==== Information provided
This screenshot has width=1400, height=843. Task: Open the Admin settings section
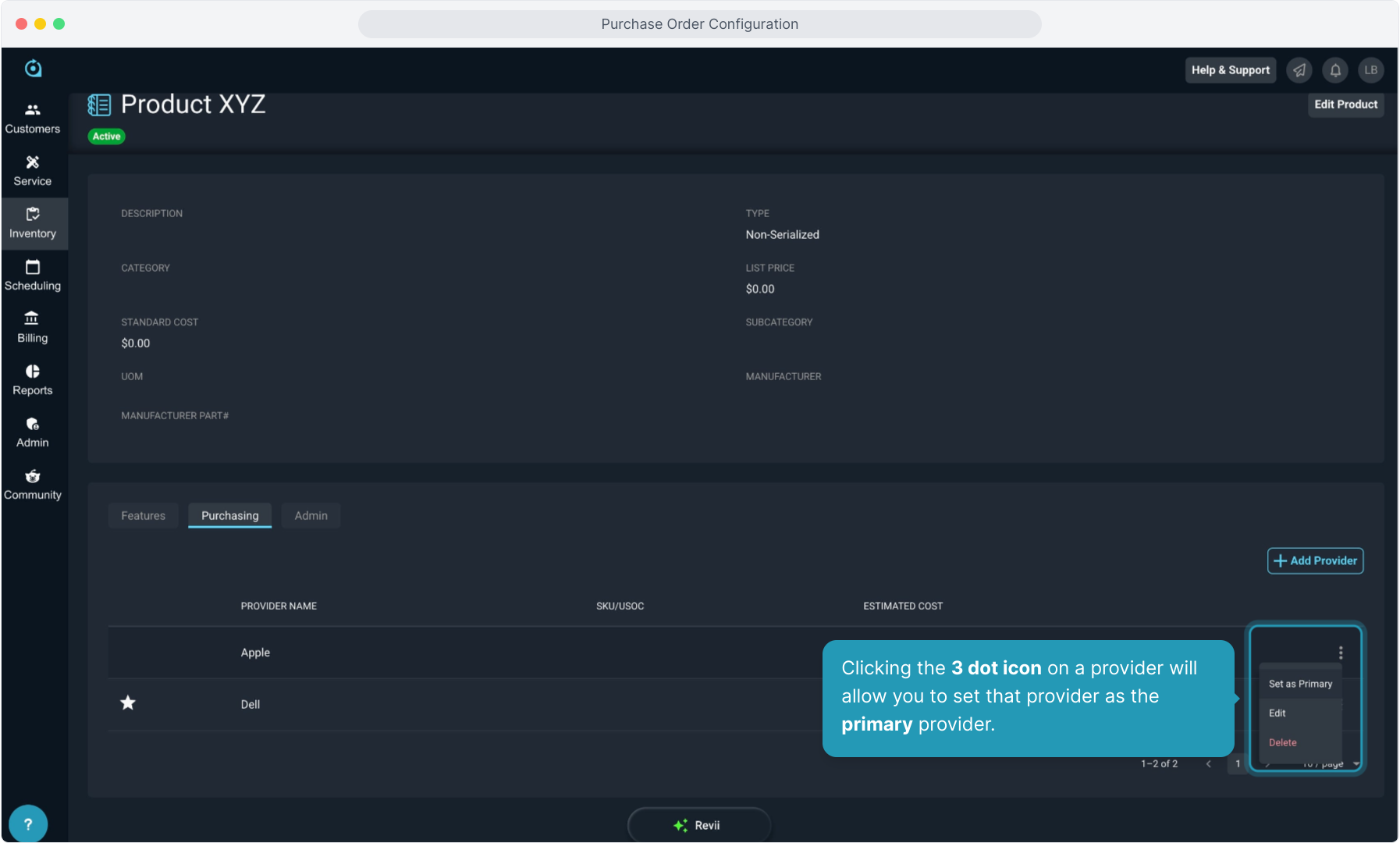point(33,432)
========
==== Information provided
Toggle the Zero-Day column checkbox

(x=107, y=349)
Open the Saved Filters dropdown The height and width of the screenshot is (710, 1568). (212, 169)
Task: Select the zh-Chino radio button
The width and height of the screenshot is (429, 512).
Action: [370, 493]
========
==== Information provided
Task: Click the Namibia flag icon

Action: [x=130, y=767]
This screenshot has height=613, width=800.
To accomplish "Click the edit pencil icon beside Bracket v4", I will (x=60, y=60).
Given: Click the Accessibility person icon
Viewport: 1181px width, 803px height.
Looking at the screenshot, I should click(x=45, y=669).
========
• Problem details:
Write out the material from the line with "This screenshot has height=613, width=800." up to and including the line with "Looking at the", reproducing those lines precisely.

• Answer to the problem:
This screenshot has height=613, width=800.
To accomplish "Click the edit pencil icon beside Bracket v4", I will (x=60, y=60).
Given: Click the Accessibility person icon
Viewport: 1181px width, 803px height.
Looking at the screenshot, I should click(x=45, y=669).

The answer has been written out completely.